Baobab: new taste for Europe, trade for Africa
All countries
Friday 03 October 2008
If you live in Europe, it could be headed to a smoothie near you. The baobab tree - thick-trunked icon of the African bush - does not look appetising. But European firms may soon be using the pulp of its fruit as a flavouring for cereal bars or drinks, after it won European Commission approval as a novel food.
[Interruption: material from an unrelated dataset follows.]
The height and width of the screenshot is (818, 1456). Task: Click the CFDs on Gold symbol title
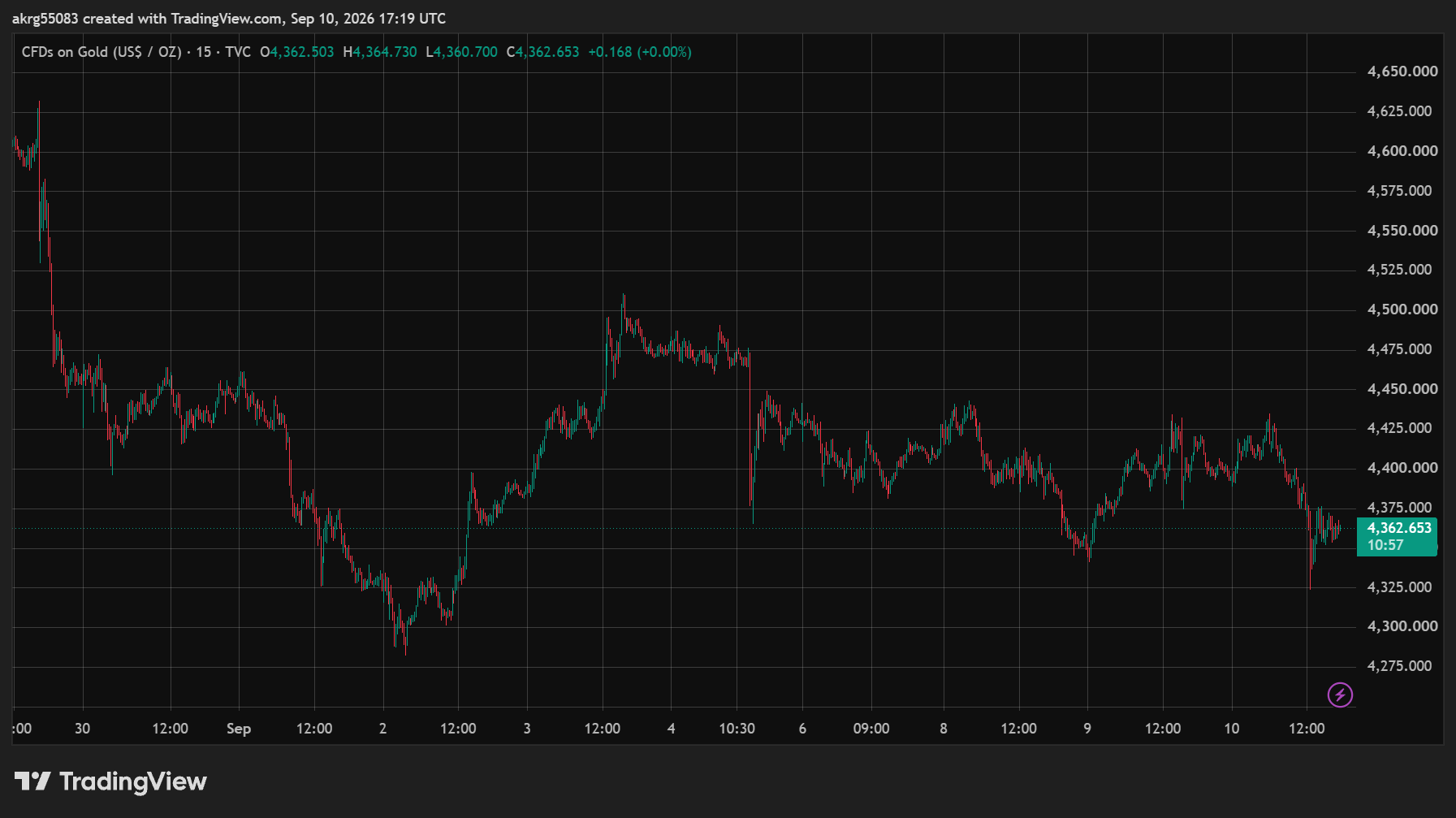102,52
The decision in July has planted the gourd-like fruit on the product development radar of food processors. Trade and development experts hope that move - a landmark for a wild-harvested fruit - will also plug millions of poor African bush dwellers into a lucrative, sustainable market. A 2007 report for Britain's Natural Resources Institute estimated that in southern Africa alone, harvesting the baobab could generate more than US$1 billion worth of trade a year and employ over 2.5 million households. For centuries, people across Africa have enjoyed the baobab fruit's refreshing vitamin-filled pulp. Naturally dehydrated, it is credited with medicinal properties, ranging from a cure for fever or diarrhoea to a calcium-rich pick-me-up.
Plucked from the gnarled, swollen-trunked baobab trees, the large brown pods covered with a velvety fur are often split by hungry children who suck the pulp as a snack. It could also be used in juices, ice-creams and jams or bakery products. PhytoTrade first applied for novel foods approval - which also covers chemically developed foods - for baobab fruit pulp in 2006.